| What is required |
Search the listing below for the word "Glas" and copy each line that holds it.

| Given data |

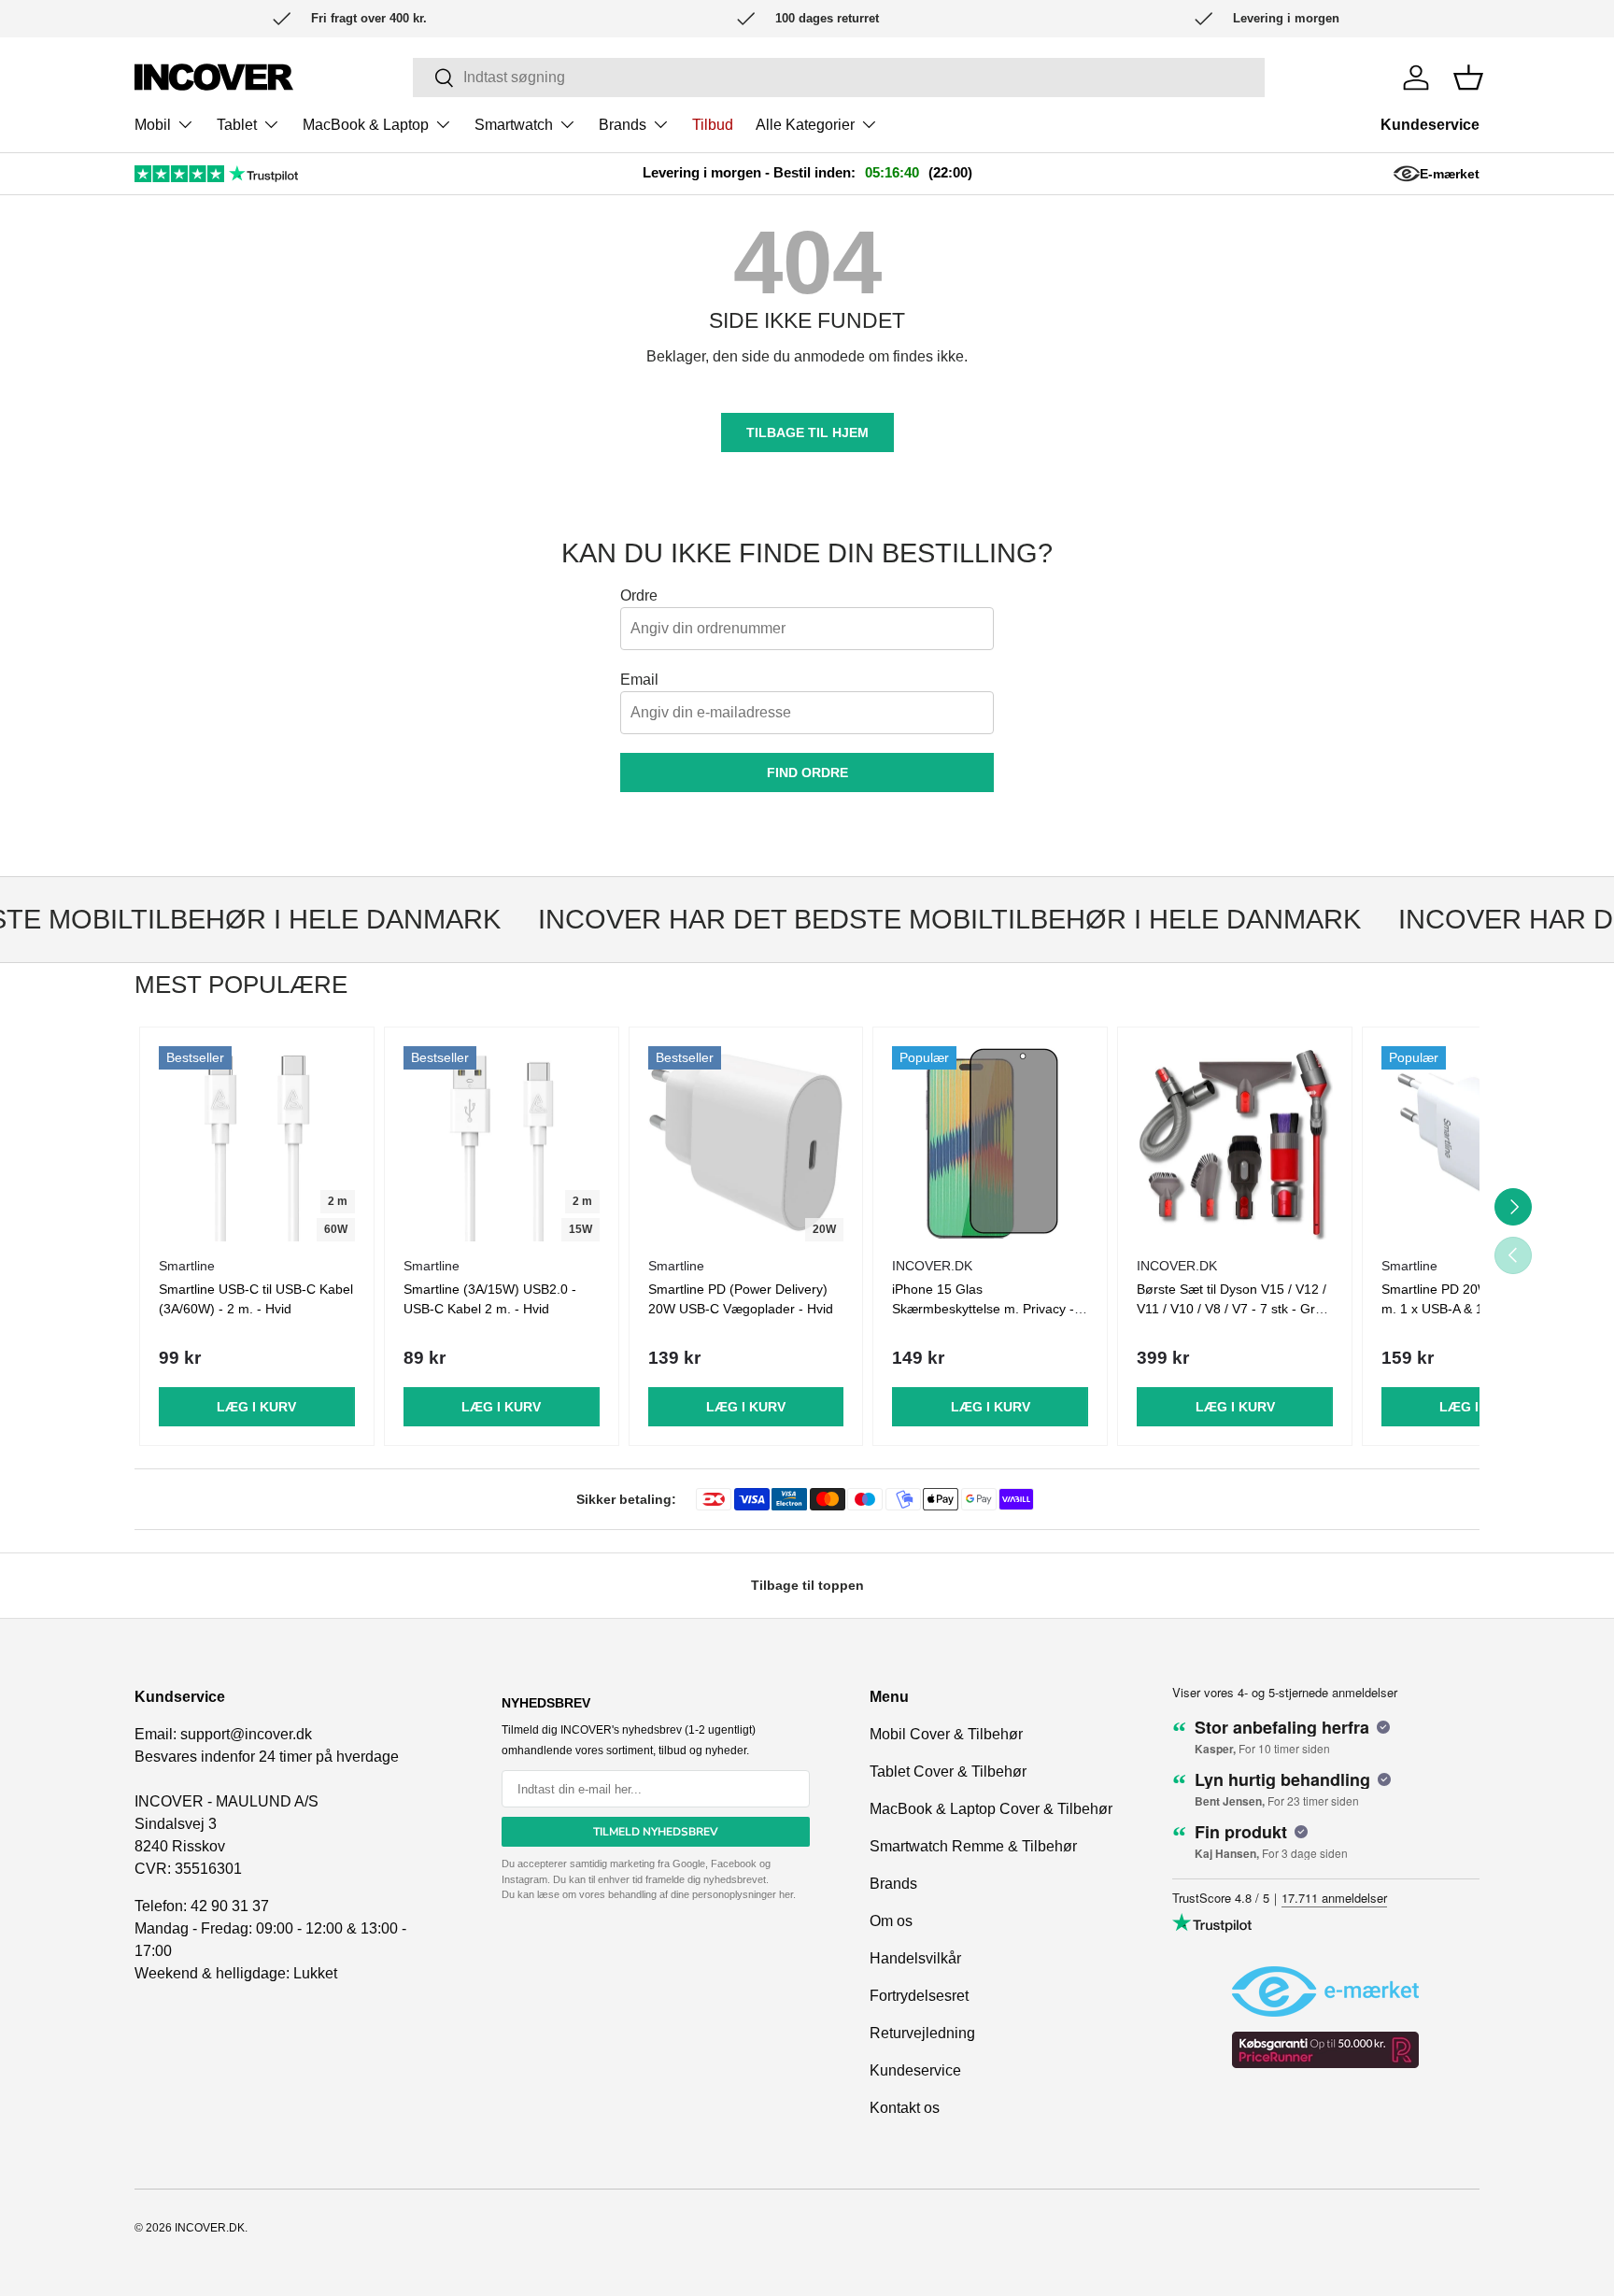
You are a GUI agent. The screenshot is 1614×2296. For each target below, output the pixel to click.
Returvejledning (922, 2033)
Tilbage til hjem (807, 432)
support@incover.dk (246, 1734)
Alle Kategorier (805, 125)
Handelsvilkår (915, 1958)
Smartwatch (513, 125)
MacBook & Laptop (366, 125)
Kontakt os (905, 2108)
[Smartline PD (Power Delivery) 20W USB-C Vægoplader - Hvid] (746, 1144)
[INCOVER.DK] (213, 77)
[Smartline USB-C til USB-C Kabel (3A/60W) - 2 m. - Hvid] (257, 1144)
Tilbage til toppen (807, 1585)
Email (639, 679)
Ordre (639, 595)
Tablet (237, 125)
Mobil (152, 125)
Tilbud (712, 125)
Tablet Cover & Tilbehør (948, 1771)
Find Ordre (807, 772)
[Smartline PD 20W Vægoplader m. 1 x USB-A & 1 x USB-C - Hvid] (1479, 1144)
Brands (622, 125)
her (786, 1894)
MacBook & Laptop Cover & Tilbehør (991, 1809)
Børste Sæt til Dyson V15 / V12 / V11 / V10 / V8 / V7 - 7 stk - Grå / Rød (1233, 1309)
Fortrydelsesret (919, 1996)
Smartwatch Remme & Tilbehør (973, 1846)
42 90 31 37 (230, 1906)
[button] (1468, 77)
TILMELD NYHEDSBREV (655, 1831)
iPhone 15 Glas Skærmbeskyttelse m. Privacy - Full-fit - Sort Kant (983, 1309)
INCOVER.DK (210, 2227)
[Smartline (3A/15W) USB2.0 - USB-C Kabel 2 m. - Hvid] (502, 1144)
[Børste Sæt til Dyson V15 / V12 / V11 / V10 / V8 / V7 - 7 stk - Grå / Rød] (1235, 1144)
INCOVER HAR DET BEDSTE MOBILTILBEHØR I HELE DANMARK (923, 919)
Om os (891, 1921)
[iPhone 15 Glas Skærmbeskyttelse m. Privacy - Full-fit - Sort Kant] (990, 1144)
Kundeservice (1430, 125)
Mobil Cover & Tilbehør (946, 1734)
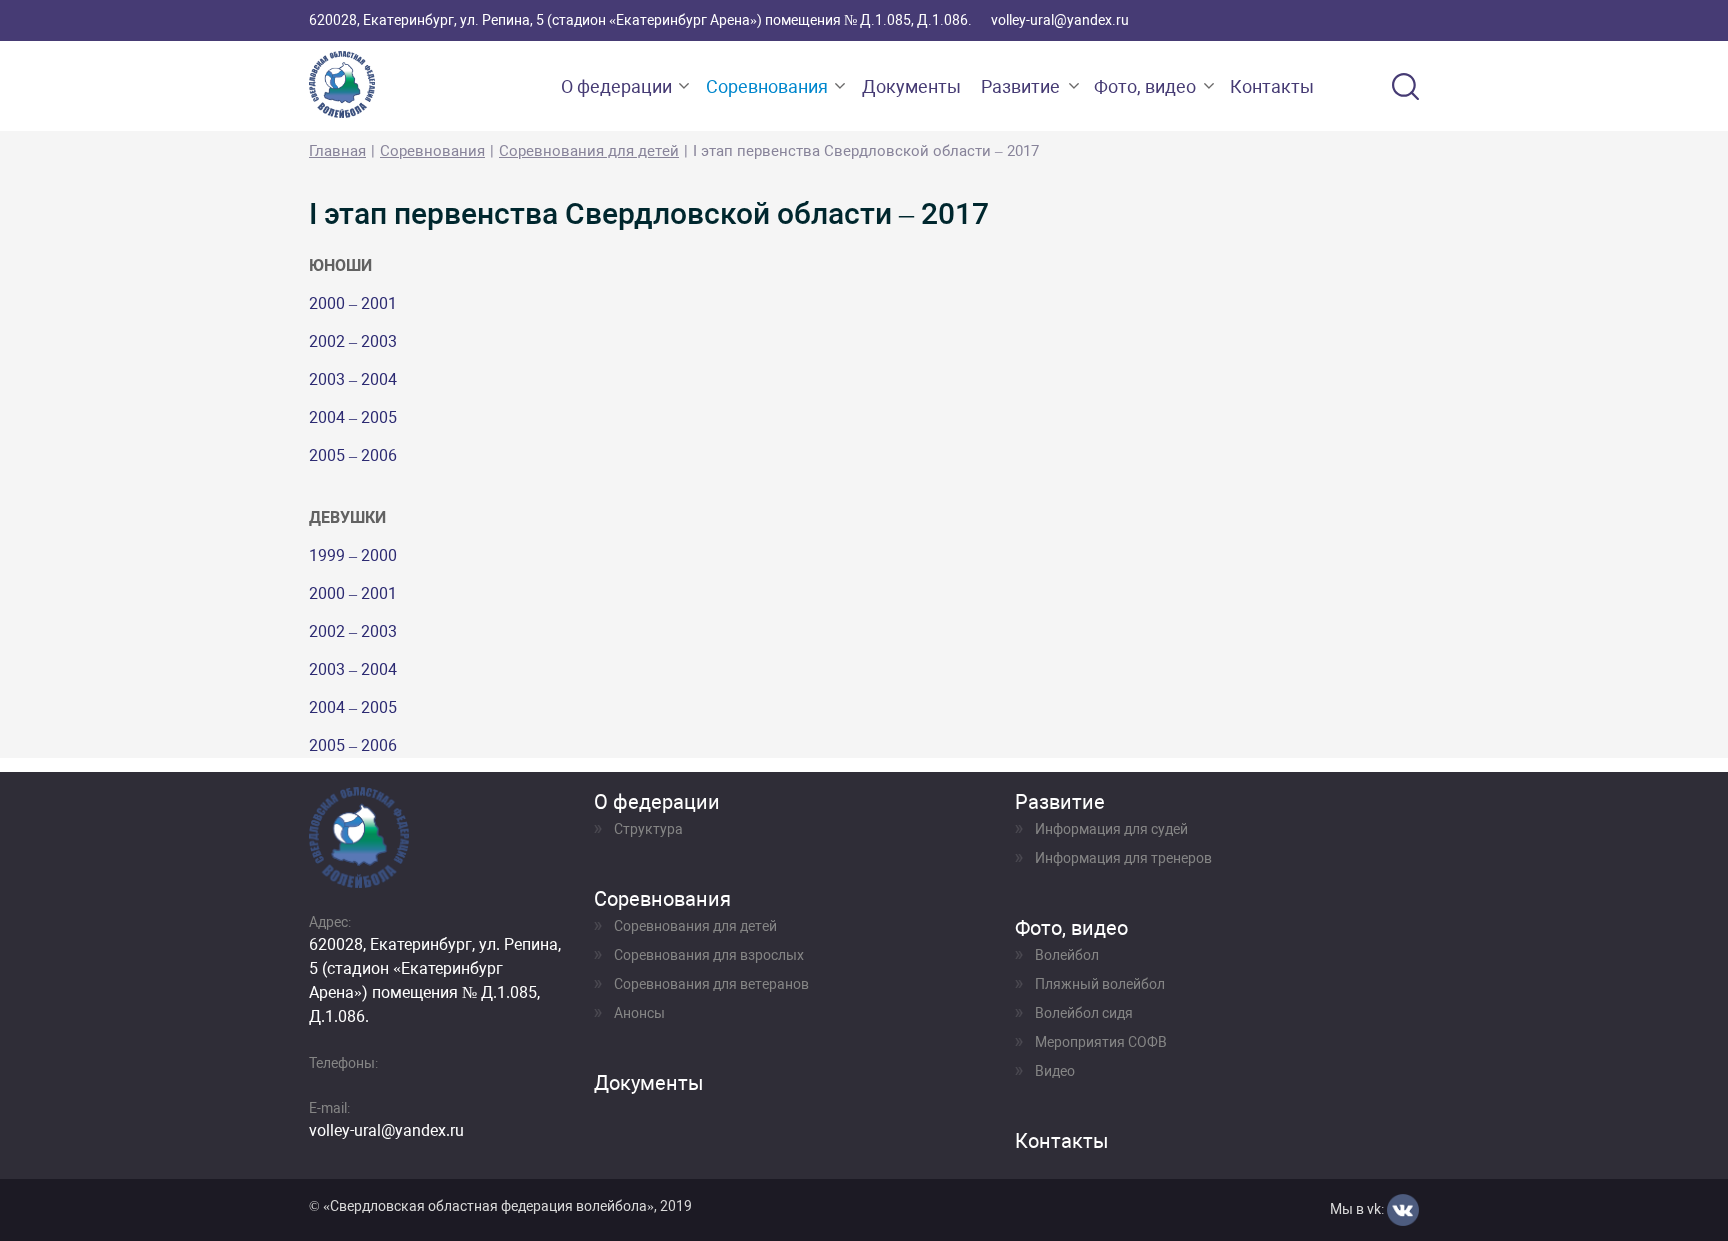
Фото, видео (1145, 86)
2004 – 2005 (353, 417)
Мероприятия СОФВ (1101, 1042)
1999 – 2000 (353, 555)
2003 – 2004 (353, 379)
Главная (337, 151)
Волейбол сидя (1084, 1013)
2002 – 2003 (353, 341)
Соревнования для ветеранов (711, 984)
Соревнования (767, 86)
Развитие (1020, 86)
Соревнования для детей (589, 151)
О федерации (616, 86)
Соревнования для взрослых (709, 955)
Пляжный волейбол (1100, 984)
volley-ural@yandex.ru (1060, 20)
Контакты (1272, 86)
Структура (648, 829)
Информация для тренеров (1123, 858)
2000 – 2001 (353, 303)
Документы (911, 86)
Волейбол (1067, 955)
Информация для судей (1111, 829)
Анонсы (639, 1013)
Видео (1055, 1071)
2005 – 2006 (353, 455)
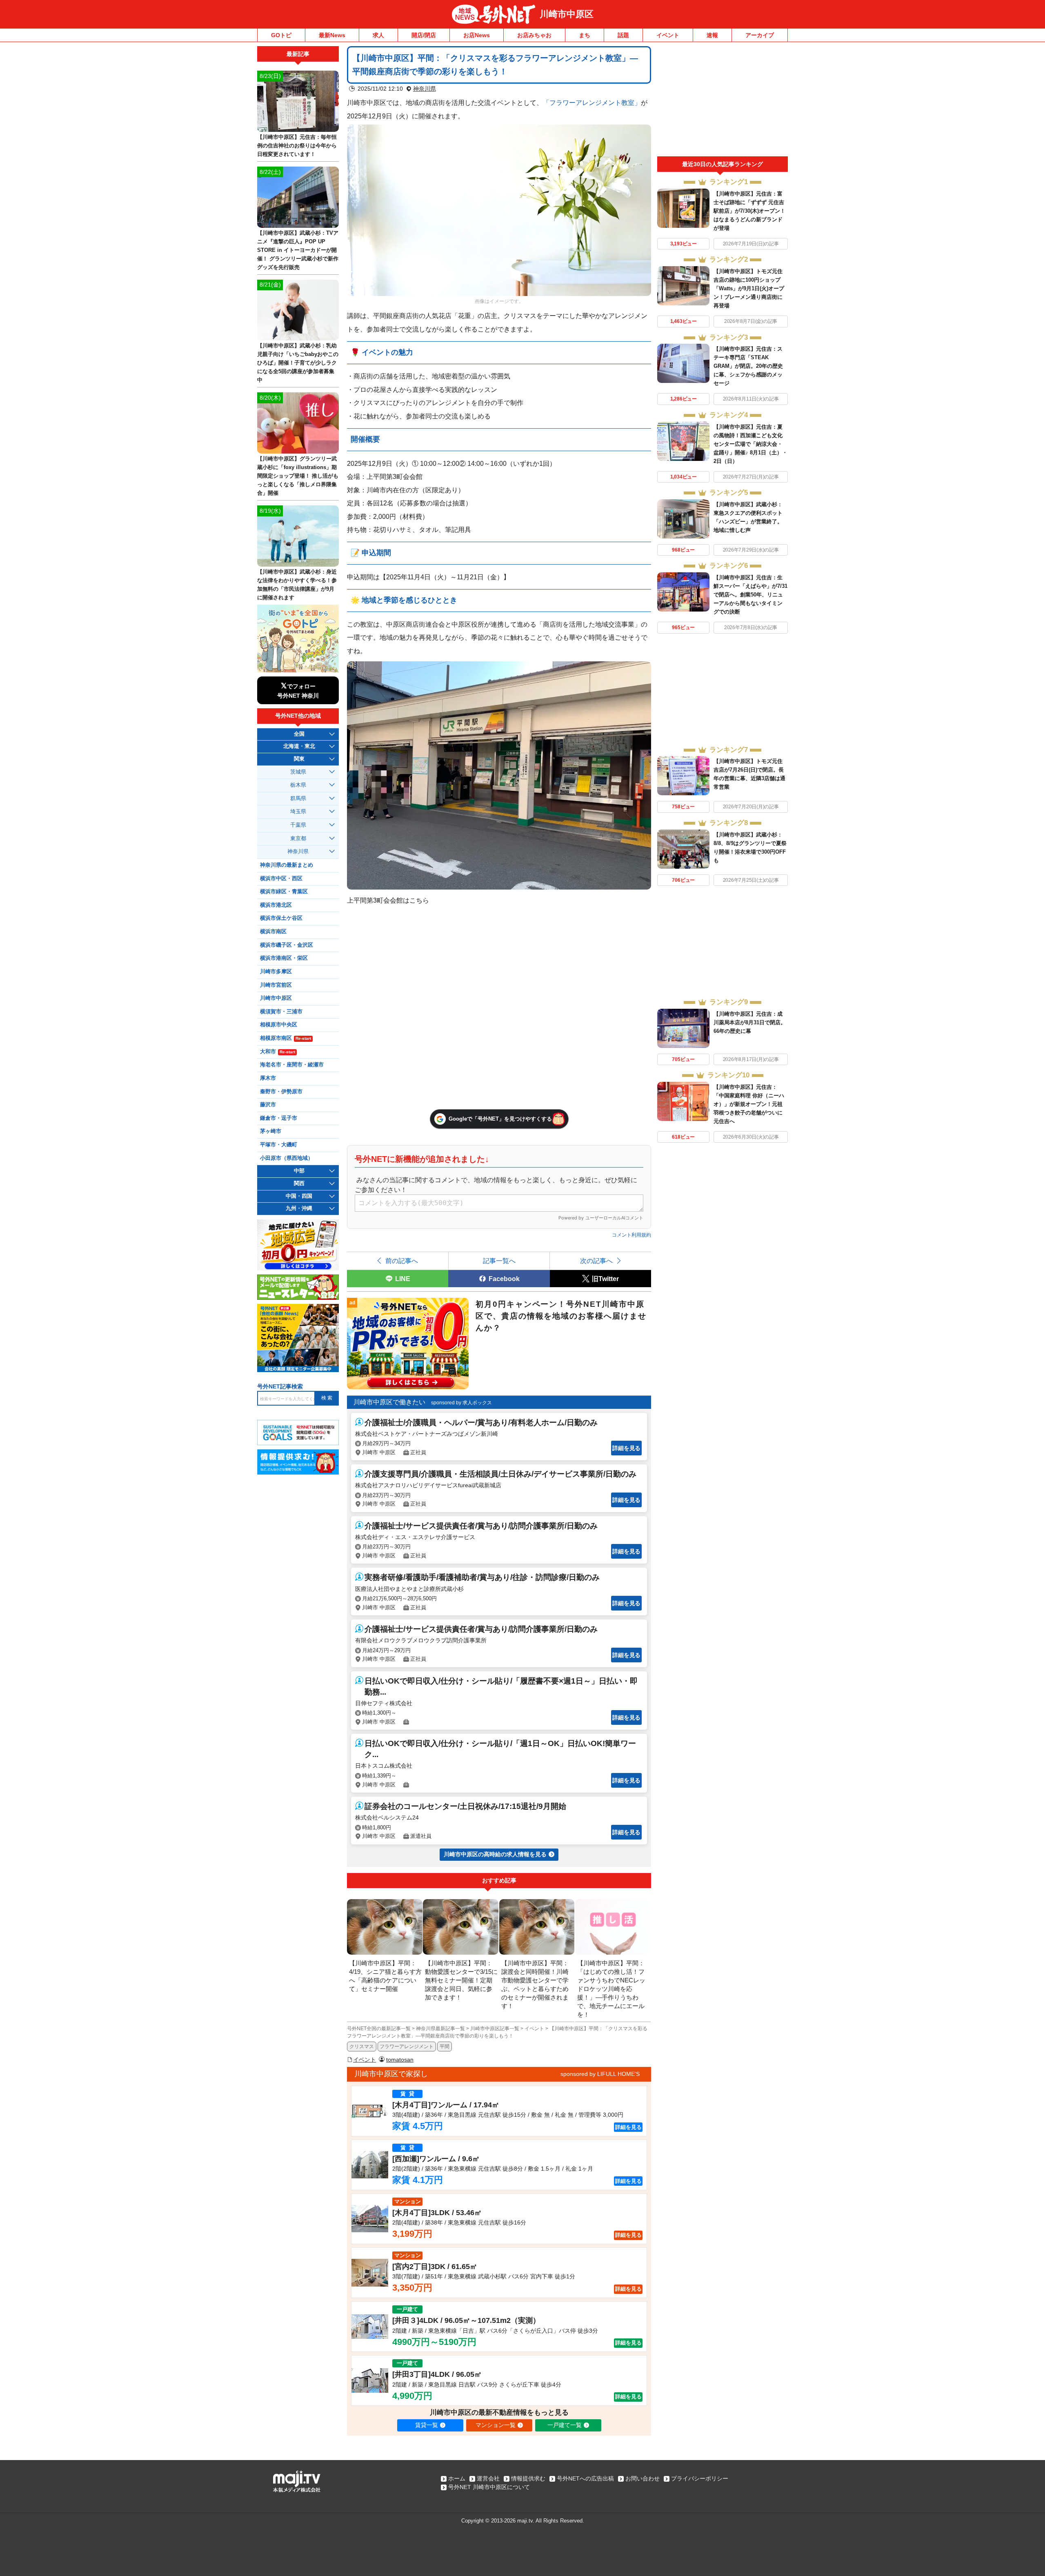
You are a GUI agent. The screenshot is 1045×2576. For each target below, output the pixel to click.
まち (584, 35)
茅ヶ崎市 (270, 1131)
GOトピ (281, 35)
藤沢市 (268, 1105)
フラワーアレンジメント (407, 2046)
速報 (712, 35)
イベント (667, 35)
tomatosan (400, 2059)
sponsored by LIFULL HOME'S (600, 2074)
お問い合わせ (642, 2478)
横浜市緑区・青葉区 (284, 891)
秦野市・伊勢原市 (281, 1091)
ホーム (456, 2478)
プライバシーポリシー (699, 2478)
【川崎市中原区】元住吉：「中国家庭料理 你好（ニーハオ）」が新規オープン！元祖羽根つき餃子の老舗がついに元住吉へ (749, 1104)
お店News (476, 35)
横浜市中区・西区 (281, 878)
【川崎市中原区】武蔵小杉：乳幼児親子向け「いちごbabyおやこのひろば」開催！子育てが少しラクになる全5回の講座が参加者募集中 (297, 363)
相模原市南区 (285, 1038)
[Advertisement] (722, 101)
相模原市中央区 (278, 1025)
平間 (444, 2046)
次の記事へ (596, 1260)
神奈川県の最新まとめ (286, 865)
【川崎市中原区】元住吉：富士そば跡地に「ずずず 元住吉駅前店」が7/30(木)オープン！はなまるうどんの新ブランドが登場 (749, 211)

| Answer for the task |
iPhone 15 Glas Skærmbeskyttelse m. Privacy - Full-fit - Sort Kant (983, 1309)
[iPhone 15 Glas Skærmbeskyttelse m. Privacy - Full-fit - Sort Kant] (990, 1144)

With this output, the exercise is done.